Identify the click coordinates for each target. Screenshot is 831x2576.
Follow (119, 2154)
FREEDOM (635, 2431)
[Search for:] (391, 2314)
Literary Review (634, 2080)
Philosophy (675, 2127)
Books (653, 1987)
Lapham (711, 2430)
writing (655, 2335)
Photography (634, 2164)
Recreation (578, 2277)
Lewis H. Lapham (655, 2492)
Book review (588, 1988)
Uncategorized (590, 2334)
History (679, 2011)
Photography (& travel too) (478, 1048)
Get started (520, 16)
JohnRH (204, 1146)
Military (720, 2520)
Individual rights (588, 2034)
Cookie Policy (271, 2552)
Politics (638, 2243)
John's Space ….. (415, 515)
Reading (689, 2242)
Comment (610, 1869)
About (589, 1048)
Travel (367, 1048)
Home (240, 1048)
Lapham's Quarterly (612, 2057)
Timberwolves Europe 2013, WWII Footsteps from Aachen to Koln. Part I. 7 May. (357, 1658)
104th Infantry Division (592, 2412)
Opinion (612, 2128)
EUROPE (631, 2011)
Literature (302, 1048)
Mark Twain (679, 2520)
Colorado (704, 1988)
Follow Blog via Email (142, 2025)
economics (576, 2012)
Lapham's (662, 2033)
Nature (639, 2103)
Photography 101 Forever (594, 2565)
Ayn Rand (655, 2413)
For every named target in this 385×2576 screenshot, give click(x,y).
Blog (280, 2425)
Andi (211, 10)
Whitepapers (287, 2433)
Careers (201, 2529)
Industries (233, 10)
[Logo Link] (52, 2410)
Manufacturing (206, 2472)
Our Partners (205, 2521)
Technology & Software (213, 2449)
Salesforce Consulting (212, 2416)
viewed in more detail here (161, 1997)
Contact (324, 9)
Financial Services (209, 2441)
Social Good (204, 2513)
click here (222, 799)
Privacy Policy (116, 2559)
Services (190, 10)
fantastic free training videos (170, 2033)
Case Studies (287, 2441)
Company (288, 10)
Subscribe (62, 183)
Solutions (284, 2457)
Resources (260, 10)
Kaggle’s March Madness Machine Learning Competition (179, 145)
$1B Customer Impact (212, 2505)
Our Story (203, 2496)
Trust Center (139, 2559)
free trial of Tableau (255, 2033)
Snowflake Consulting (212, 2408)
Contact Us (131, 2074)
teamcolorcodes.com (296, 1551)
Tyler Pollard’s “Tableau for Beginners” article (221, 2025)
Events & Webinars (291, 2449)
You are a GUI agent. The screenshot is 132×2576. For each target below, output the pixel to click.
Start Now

## Instructions to follow
Your answer must be the lines above from the one containing "Colorado (704, 1988)" to the one containing "Social Good (204, 2513)", both included, restated word for word.

## Solution for this problem
Colorado (704, 1988)
Follow Blog via Email (142, 2025)
economics (576, 2012)
Lapham's (662, 2033)
Nature (639, 2103)
Photography 101 Forever (594, 2565)
Ayn Rand (655, 2413)
For every named target in this 385×2576 screenshot, give click(x,y).
Blog (280, 2425)
Andi (211, 10)
Whitepapers (287, 2433)
Careers (201, 2529)
Industries (233, 10)
[Logo Link] (52, 2410)
Manufacturing (206, 2472)
Our Partners (205, 2521)
Technology & Software (213, 2449)
Salesforce Consulting (212, 2416)
viewed in more detail here (161, 1997)
Contact (324, 9)
Financial Services (209, 2441)
Social Good (204, 2513)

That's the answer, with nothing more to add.